Retype every entry exactly, character for character.

Collected data
* * *

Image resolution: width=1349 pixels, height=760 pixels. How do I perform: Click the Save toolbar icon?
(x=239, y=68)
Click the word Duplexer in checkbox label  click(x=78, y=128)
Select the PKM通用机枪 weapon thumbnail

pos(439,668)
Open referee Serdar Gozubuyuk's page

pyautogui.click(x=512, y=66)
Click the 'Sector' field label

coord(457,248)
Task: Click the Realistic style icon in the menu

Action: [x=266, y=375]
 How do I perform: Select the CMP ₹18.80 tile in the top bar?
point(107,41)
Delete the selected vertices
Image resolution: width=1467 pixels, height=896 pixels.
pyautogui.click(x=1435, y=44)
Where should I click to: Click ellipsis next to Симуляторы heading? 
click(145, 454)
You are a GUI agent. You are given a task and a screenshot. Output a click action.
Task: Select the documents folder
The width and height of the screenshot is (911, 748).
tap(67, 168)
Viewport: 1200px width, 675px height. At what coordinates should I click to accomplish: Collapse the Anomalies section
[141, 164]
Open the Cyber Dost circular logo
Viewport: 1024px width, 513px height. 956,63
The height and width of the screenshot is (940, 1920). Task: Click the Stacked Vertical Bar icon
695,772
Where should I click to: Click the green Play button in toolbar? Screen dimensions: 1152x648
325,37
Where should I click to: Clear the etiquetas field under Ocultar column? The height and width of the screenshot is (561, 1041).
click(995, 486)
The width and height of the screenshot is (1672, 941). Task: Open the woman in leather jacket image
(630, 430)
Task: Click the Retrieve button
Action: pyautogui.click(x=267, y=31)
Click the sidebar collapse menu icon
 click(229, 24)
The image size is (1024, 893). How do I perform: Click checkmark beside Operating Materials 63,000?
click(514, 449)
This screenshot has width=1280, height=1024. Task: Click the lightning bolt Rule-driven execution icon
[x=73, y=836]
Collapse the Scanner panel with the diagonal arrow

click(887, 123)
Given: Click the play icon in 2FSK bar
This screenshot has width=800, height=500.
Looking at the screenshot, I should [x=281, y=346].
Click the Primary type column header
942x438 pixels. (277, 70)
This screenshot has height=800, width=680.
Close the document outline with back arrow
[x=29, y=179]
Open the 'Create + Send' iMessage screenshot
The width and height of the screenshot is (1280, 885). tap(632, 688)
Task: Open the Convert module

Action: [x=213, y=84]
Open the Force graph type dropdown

* * *

# Response below
Image resolution: width=1349 pixels, height=760 pixels. How do I perform: Click the Save toolbar icon?
(x=239, y=68)
Click the word Duplexer in checkbox label  click(x=78, y=128)
Select the PKM通用机枪 weapon thumbnail

pos(439,668)
Open referee Serdar Gozubuyuk's page

pyautogui.click(x=512, y=66)
Click the 'Sector' field label

coord(457,248)
Task: Click the Realistic style icon in the menu

Action: [x=266, y=375]
 How do I perform: Select the CMP ₹18.80 tile in the top bar?
point(107,41)
Delete the selected vertices
Image resolution: width=1467 pixels, height=896 pixels.
pyautogui.click(x=1435, y=44)
Where should I click to: Click ellipsis next to Симуляторы heading? 
click(145, 454)
You are a GUI agent. You are given a task and a screenshot. Output a click action.
Task: Select the documents folder
The width and height of the screenshot is (911, 748).
tap(67, 168)
Viewport: 1200px width, 675px height. At what coordinates should I click to accomplish: Collapse the Anomalies section
[141, 164]
Open the Cyber Dost circular logo
Viewport: 1024px width, 513px height. 956,63
The height and width of the screenshot is (940, 1920). Task: Click the Stacked Vertical Bar icon
695,772
Where should I click to: Click the green Play button in toolbar? Screen dimensions: 1152x648
325,37
Where should I click to: Clear the etiquetas field under Ocultar column? The height and width of the screenshot is (561, 1041).
click(995, 486)
The width and height of the screenshot is (1672, 941). Task: Open the woman in leather jacket image
(630, 430)
Task: Click the Retrieve button
Action: pyautogui.click(x=267, y=31)
Click the sidebar collapse menu icon
 click(229, 24)
The image size is (1024, 893). How do I perform: Click checkmark beside Operating Materials 63,000?
click(514, 449)
This screenshot has width=1280, height=1024. Task: Click the lightning bolt Rule-driven execution icon
[x=73, y=836]
Collapse the Scanner panel with the diagonal arrow

click(887, 123)
Given: Click the play icon in 2FSK bar
This screenshot has width=800, height=500.
Looking at the screenshot, I should [x=281, y=346].
Click the Primary type column header
942x438 pixels. (277, 70)
This screenshot has height=800, width=680.
Close the document outline with back arrow
[x=29, y=179]
Open the 'Create + Send' iMessage screenshot
The width and height of the screenshot is (1280, 885). tap(632, 688)
Task: Open the Convert module

Action: [x=213, y=84]
Open the Force graph type dropdown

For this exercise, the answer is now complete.